▸ **DIRECTIONS**: Repeat exactly the lines of the listing below, please, starting with the first and ending with the line containing "Task: Open the timezone dropdown (GMT+09:00)"; leave out the rest.

▸ **GIVEN INFORMATION**:
--- START ---

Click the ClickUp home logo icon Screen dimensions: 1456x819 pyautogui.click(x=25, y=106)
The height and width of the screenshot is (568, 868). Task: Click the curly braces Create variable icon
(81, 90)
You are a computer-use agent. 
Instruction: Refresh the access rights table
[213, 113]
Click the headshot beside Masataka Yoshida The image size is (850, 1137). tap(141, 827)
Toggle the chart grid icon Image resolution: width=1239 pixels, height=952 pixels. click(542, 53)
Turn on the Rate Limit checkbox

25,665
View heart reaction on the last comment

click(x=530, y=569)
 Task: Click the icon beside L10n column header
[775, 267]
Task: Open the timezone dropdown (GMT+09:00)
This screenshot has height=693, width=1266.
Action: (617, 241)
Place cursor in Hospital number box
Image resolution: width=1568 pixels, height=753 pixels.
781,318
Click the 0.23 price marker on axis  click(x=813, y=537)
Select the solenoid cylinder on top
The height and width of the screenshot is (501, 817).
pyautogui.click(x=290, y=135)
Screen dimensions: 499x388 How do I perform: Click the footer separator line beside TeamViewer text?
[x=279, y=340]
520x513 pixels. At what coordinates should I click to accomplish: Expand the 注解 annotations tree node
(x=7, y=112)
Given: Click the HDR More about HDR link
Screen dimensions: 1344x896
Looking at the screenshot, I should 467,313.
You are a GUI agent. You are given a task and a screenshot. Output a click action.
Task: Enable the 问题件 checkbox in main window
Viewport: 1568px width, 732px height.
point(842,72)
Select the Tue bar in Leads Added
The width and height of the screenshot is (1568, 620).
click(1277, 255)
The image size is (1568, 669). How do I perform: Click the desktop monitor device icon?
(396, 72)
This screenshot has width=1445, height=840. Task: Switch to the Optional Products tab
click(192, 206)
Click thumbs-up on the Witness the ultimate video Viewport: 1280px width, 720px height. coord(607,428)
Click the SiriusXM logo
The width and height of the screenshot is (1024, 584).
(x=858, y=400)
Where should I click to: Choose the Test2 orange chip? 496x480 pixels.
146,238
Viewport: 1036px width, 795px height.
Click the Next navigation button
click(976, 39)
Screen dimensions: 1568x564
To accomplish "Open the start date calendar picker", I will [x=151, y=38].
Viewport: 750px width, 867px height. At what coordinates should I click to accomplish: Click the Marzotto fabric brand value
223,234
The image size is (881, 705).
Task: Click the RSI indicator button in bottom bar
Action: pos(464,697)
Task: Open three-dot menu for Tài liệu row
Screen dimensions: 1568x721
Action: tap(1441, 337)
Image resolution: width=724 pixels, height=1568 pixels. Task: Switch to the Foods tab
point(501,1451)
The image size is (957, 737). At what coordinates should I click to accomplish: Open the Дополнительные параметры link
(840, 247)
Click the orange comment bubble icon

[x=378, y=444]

--- END ---

▸ **RESPONSE AREA**:
Click the ClickUp home logo icon Screen dimensions: 1456x819 pyautogui.click(x=25, y=106)
The height and width of the screenshot is (568, 868). Task: Click the curly braces Create variable icon
(81, 90)
You are a computer-use agent. 
Instruction: Refresh the access rights table
[213, 113]
Click the headshot beside Masataka Yoshida The image size is (850, 1137). tap(141, 827)
Toggle the chart grid icon Image resolution: width=1239 pixels, height=952 pixels. click(542, 53)
Turn on the Rate Limit checkbox

25,665
View heart reaction on the last comment

click(x=530, y=569)
 Task: Click the icon beside L10n column header
[775, 267]
Task: Open the timezone dropdown (GMT+09:00)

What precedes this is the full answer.